Collected data:
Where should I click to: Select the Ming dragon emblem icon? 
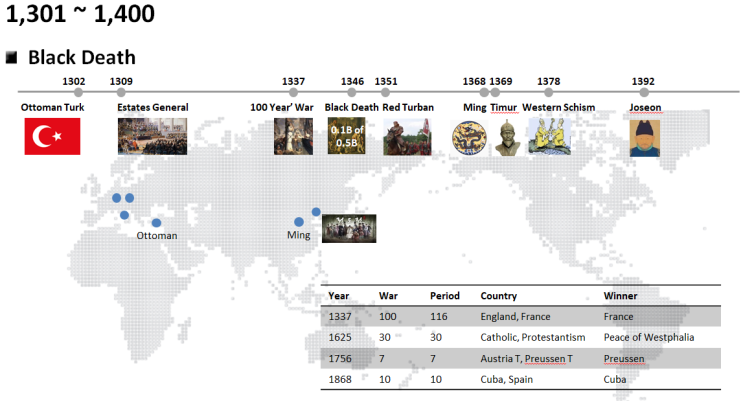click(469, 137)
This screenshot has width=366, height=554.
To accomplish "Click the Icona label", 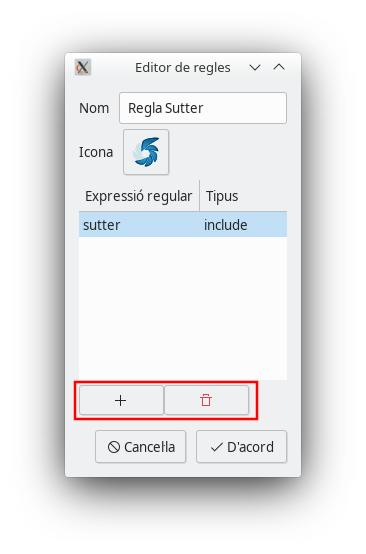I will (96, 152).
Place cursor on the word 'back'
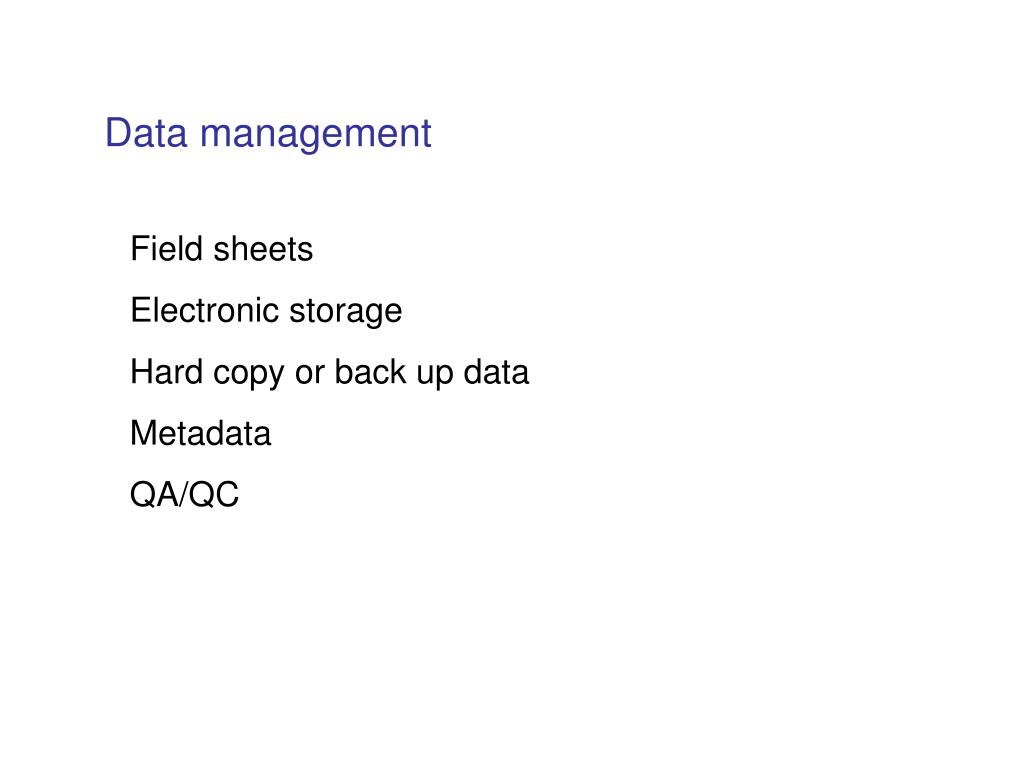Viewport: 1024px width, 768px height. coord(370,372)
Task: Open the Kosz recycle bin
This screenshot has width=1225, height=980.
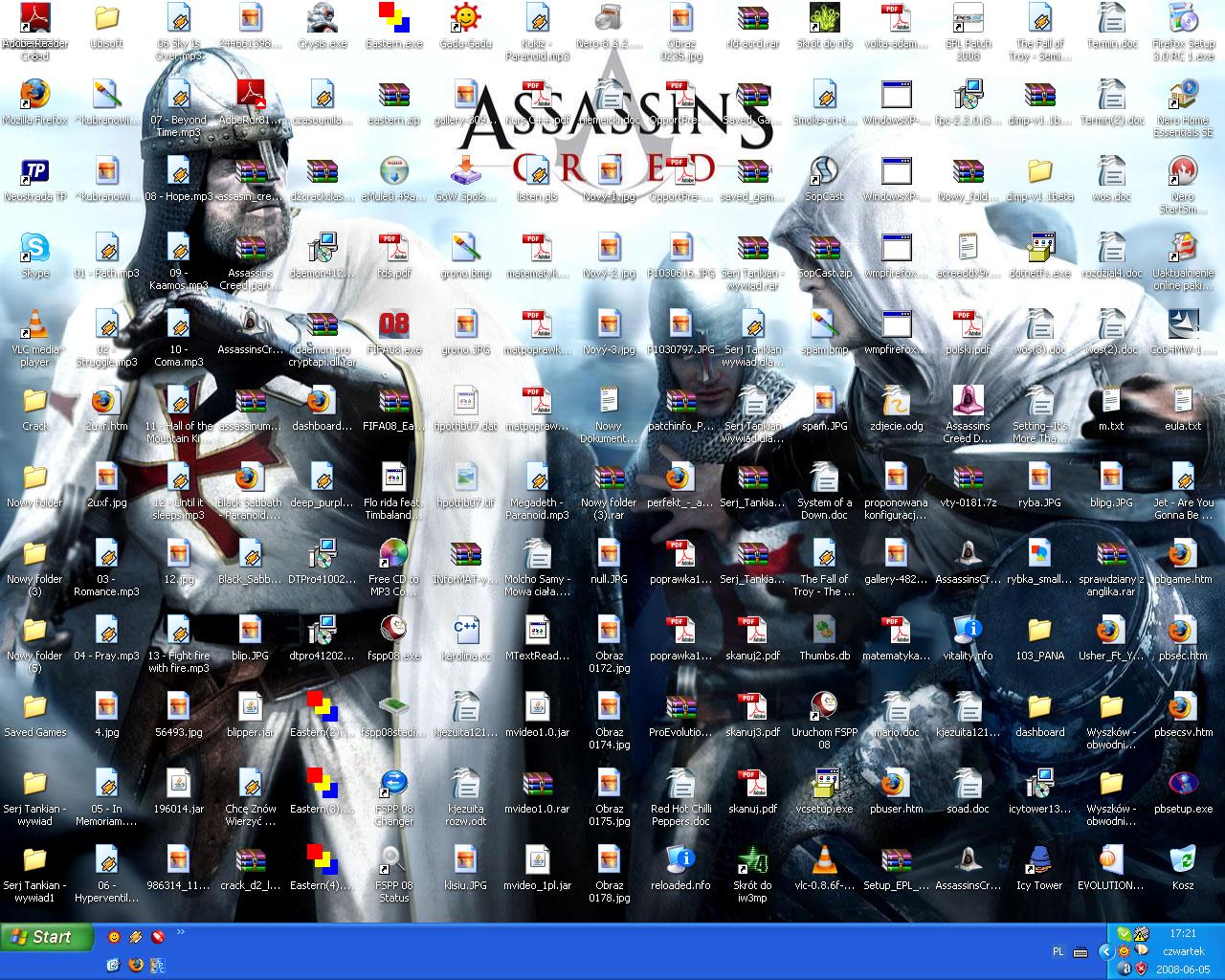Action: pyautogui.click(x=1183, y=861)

- Exercise
Print exactly the line containing "Task: Open the Kosz recycle bin" and every line after it through the final line above, and leave all pictures out.

- Response below
Task: Open the Kosz recycle bin
This screenshot has width=1225, height=980.
Action: pyautogui.click(x=1183, y=861)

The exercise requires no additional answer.